Aradığımız birlik, hakkı ayakta tutan, İslâm’ın özünü ve hedeflerini gözeten hiçbir yönetimin otoritesine dokunmaz. Müslümanlar arasında hak ve adaleti gerçekleştirdiği, vatandaşlarına baskı ve zulüm yapmadığı ve İslâm Birliğini bozmadığı müddetçe herhangi bir İslâm ülkesinde yönetimin şekline de dokunmayacaktır. Bu ölçüleri gözettiği takdirde her bölgenin yönetim biçimi serbesttir.
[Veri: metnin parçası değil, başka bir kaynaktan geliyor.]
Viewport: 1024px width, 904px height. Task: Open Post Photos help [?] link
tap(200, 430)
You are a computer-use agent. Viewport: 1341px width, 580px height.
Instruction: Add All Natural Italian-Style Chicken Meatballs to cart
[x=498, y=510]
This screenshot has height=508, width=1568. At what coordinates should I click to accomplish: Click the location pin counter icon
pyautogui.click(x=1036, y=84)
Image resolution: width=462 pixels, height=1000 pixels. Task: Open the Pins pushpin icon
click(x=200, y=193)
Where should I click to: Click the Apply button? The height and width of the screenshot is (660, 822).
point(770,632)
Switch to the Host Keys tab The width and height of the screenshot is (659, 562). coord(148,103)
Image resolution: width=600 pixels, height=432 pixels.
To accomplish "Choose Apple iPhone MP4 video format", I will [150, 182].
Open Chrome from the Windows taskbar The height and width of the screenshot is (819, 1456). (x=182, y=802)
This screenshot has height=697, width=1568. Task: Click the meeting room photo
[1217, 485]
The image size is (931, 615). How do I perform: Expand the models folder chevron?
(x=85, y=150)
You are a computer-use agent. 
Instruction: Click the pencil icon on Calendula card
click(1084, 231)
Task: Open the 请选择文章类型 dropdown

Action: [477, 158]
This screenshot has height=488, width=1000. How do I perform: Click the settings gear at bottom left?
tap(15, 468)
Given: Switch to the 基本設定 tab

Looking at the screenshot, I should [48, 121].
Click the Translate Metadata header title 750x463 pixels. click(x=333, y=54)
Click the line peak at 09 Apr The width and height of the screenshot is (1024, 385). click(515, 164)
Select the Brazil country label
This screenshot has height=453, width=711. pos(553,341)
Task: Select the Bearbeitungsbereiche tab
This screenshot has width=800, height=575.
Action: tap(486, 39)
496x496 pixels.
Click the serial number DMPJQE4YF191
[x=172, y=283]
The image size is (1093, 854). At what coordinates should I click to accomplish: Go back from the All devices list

İstediğimiz, İslâm Birliği bu anlamdadır. O da ülkemiz ve topraklarımız ne kadar uzakta olursa olsun, kendimizi ruhumuzun derinliklerine uzanan köklü ve sağlam bağlarla bütün Müslümanlara bağlı kabul etmemizdir. Bu bağlar da İslâm’ın esasları, prensipleri, ibadetleri ve inancıdır. Çünkü İslâm şirkin her türlüsünden uzak ve tam tevhid dini olduğu gibi aynı zamanda kapsamlı ve toplayıcı birlik dinidir.
Gayemiz dünya Müslümanların Birliğidir. Her Müslümanın bunun gölgesinde yaşaması bir zorunluluktur. Müslümanların bir tek ümmet olduğuna inanmayanlar Kur’an’ın ayetlerine sırtını çevirmiş Allah (c.c.) ve Rasûlüne (s.a.s.) düşmanlık etmiş sayılırlar. Böyle davrananlar için Yüce Allah şöyle buyurmaktadır: “Doğru yol kendisine apaçık belli olduktan sonra, peygambere karşı çıkan ve müminlerin yolundan başkasına uyan kimseyi döndüğü yöne döndürür ve onu cehenneme sokarız. Orası kötü bir dönüş yeridir.”[1]
Geçmişte çok bölündük. Yeryüzünün aç kurtları bizi yedi. Zillete düştük ve paramparça olduk. Unutmayalım ki dün milliyetçilik bizi parçalamış ve dağıtmış ise, bugün Kur’an bizi birlik olmaya çağırmaktadır. Geçmişte Kur’an şemsiyesi altında toplanmadığımız için dağılmış, yöneticilerin arzuları ve başkasına üstün gelme eğilimleri geçmişte hepimizi batırmışsa, bugün İslâm’ın gölgesinde ve tevhidin etrafında birleşmemiz lazımdır.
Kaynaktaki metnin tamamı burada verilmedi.